The record flooding resulted in 1 fatality and 2 injuries. The one death occurred when a 50 year old female drove into a flooded roadway in Harvey County and then attempted to wade through the flood waters. The two injuries in Sumner County were due to hypothermia.

Then over 5,300 evacuations took place in the counties of Cowley, Butler, Chase, Sedgwick, Greenwood, Sumner, and Wilson. Of the evacuations, 3,000 occurred in and around Arkansas City when parts of the levy that protects the east side of Arkansas City from the Walnut River failed on Tuesday, November 3rd. In and around Augusta, 1,800 residents had to be evacuated, however there were many in the Meadowview Acres neighborhood that did not take heed of the warnings and later had to be rescued by boat. The swollen Whitewater River over topped the levee system in two areas, the first occurred south of Augusta by mid-afternoon Sunday, November 1st, and by that evening the water topped the levee just north of U.S. 54 on the west side of town. Then in west Wichita, 100 people were evacuated when Cowskin Creek flooded.

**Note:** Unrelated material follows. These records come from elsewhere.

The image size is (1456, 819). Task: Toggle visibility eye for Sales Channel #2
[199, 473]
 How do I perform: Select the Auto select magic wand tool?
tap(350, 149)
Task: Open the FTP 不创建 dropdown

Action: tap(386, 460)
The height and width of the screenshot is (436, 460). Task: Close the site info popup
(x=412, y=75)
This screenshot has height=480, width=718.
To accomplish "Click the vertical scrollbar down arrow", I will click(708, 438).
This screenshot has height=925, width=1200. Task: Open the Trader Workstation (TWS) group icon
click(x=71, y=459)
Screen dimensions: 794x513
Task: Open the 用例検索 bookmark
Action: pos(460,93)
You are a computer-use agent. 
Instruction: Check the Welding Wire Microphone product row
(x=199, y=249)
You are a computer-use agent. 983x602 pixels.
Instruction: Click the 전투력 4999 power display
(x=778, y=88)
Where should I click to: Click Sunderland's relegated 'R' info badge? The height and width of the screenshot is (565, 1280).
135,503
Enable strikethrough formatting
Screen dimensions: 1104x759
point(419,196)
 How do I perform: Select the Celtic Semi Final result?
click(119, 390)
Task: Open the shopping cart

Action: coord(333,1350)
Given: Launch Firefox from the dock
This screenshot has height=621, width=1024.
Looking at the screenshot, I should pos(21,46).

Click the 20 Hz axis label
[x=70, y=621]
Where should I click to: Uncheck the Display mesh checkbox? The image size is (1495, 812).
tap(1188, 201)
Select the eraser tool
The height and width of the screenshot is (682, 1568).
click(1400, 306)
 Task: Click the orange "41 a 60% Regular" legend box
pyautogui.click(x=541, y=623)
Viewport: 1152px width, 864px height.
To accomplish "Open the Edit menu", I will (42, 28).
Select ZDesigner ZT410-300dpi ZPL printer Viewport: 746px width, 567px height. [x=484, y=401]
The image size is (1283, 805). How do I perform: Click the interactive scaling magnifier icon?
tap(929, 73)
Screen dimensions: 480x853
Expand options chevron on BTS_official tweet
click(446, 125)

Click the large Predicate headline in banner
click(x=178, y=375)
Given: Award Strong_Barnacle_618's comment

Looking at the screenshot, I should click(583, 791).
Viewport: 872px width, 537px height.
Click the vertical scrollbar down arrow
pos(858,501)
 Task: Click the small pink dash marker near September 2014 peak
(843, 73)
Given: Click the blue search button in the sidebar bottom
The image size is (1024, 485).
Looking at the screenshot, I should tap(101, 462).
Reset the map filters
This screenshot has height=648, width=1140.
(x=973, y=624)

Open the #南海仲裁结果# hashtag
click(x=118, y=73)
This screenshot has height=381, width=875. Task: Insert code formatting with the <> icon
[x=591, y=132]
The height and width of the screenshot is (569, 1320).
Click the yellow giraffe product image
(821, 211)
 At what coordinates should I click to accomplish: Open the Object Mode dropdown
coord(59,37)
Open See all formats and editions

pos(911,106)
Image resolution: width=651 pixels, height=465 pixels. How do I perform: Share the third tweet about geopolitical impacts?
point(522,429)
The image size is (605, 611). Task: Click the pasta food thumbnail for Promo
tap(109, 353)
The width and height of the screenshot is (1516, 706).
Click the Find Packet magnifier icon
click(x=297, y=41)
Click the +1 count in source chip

The approximate dollar damage to crops, roadways, property and soil erosion totaled a whopping $32 million accounting for over 12 counties in South Central and Southeast KS. The most significant damage occurred in and around Augusta where 565 homes, 230 mobile homes, and 100 businesses sustained damage. Approximately $10 million dollar damage was assessed in Butler County due to structure, crop and road damage. Cowley County was the 2nd hardest hit area with $8 million damage assessed including 479 structures, both residential and business. Most of this damage was centered around Arkansas City. In Sedgwick County, flooding from Cowskin Creek caused $4 million in damage to homes, businesses, roads, and crops.

Looking Forward

What changes have been made since 10 years ago? Within the Cowskin Creek Basin, a series of 3 satellite gages, installed by the USGS in cooperation with the city, called Data Collection Platforms or DCPs transmit real-time data of river stage and rainfall amounts located along Cowskin Creek. Also a network of ALERT gauge sites scattered across the Cowskin Creek Basin monitor stream levels on the upper end of the Cowskin Creek, Dry Creek and Calfskin Creek. The creek gauges along with 3 other raingauge sites in the basin also transmit rainfall amounts to the Wichita Storm Water Management for any potential problems. This data is also transmitted to the NWS. There were also two other automated streamflow-gauging stations that were installed by the USGS on the Whitewater River at Augusta and on the Walnut River at Arkansas City in 2002. With this new set of data, this information is input into hydrologic models to come up with better and more accurate forecasts of river crests. As result from the enormous flooding on the west side of Wichita, a new river forecast point has been established on the Cowskin Creek at 119th St. What this means is the National Weather Service in Wichita will closely monitor this site when the river levels begin to reach flood stage or above and issue flood warnings and statements for this site to warn the public of the impending hazard. The established flood stage along this site is 18 ft. The USGS has dedicated a website to monitor river levels on the Cowskin Creek. This is called the Cowskin Creek Flood Watch page. Here is the link to access the page:

Information regarding the river status on Cowskin Creek such as the current stage, impacts, historical crests, pictures of the site, and any current forecasts or warnings can be found on the Weather Service’s new AHPS – Advanced Hydrologic Prediction Service homepage. You can reach this site by the following link:  This will take you to a gauge map showing locations of river forecasts points in and around our County Warning Area. By clicking on any of those points will take you to that site’s page.

Since floods kill more people each year than any other severe weather phenomenon, we at the National Weather Service have made an emphasis to educate the public on the dangers of flood waters throughout the years. Did you know that a little as six inches of fast moving water can sweep you off your feet and 18 to 24 inches of water can float a car? Yes it’s true. So we want you to remember that if you encounter a water covered roadway, “Turn Around Don’t Drown.”